-- Opening Marker --

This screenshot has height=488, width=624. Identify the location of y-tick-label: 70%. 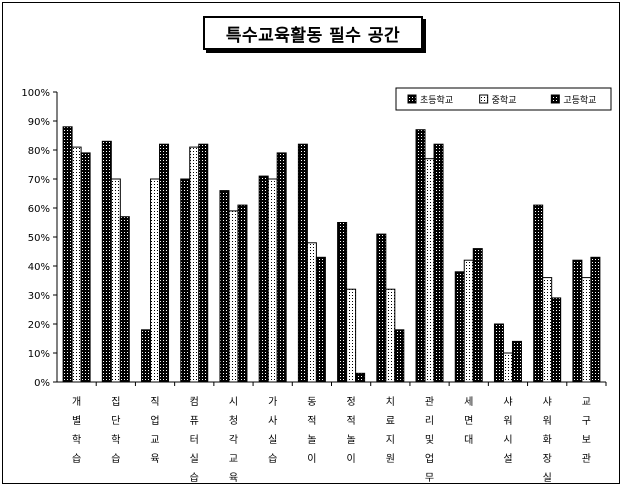
(39, 180).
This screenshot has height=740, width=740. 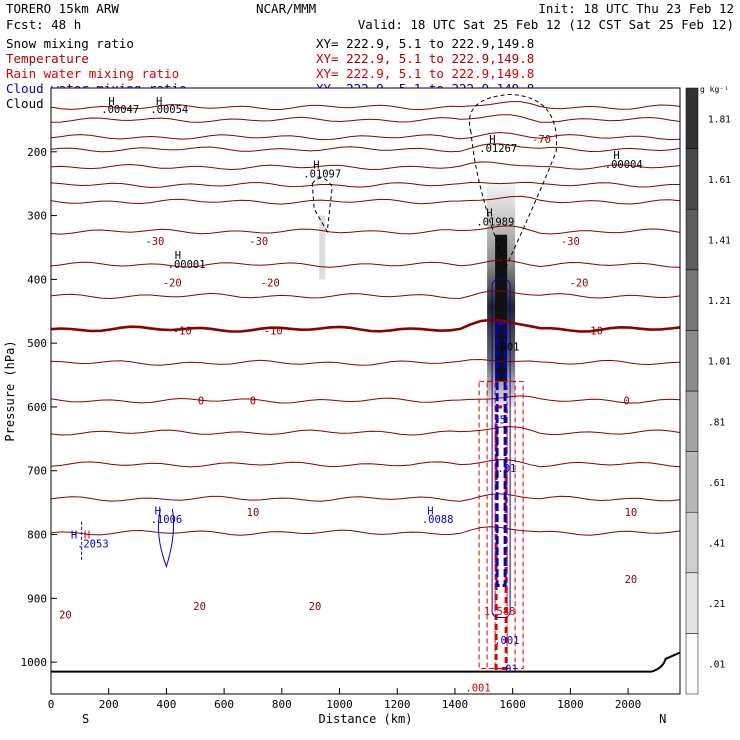 I want to click on y-tick-label: 300, so click(x=37, y=216).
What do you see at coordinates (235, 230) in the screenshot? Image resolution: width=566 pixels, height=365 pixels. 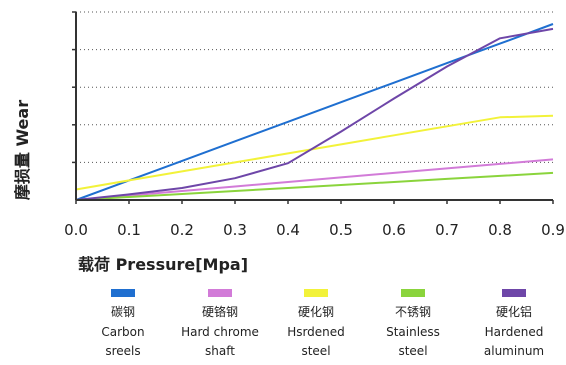 I see `x-tick-label: 0.3` at bounding box center [235, 230].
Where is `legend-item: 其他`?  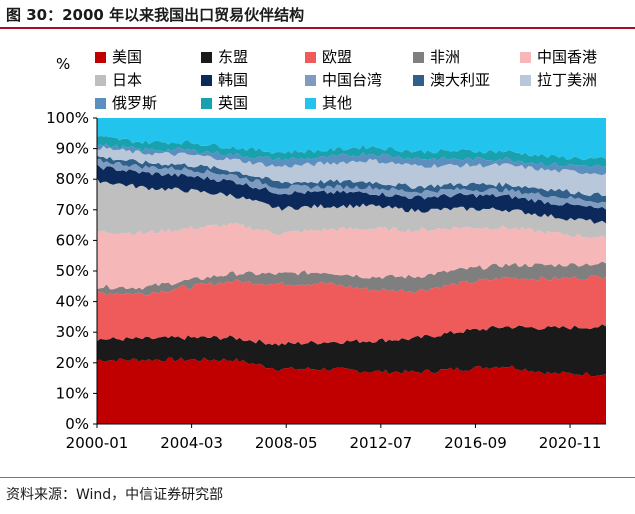
legend-item: 其他 is located at coordinates (328, 102).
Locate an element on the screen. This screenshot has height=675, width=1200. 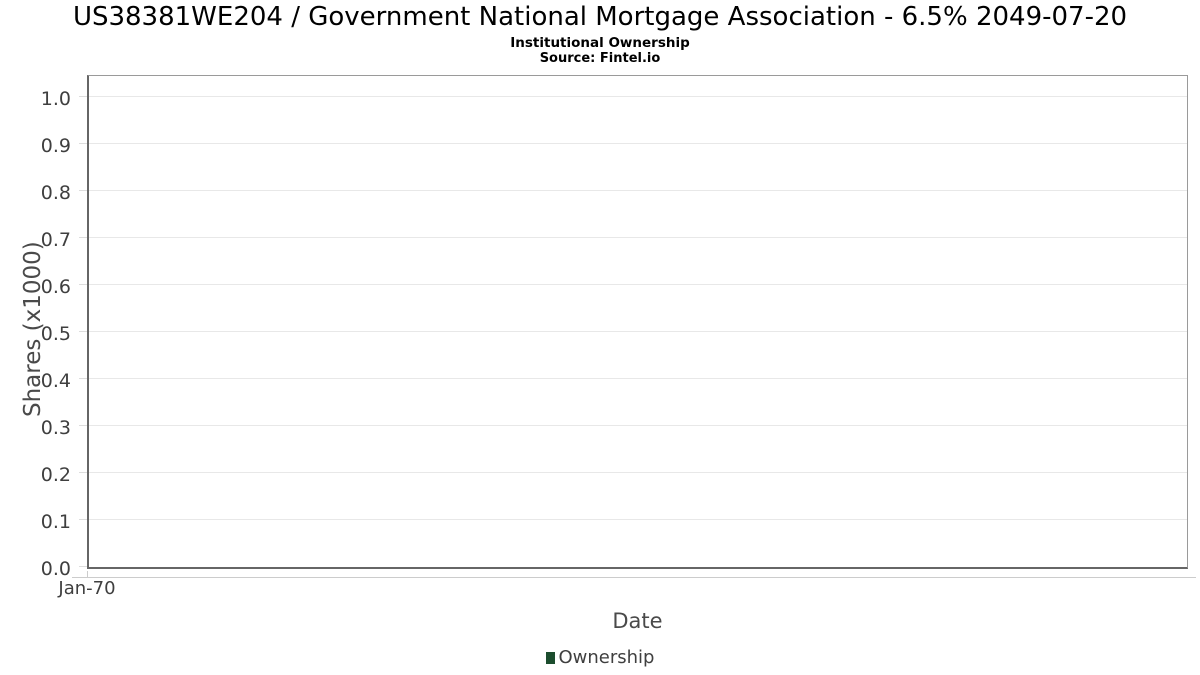
y-tick-mark-0.4 is located at coordinates (83, 378).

-- Closing Marker --

Problem — Starting at the line that has "Locate an element" and continuing through the end of the items, rewrite those lines with "screenshot" replaced by "image" and nothing else changed. Leave the pictures out of your answer.

Answer to the problem —
Locate an element on the screen. This image has height=675, width=1200. 
y-tick-mark-0.4 is located at coordinates (83, 378).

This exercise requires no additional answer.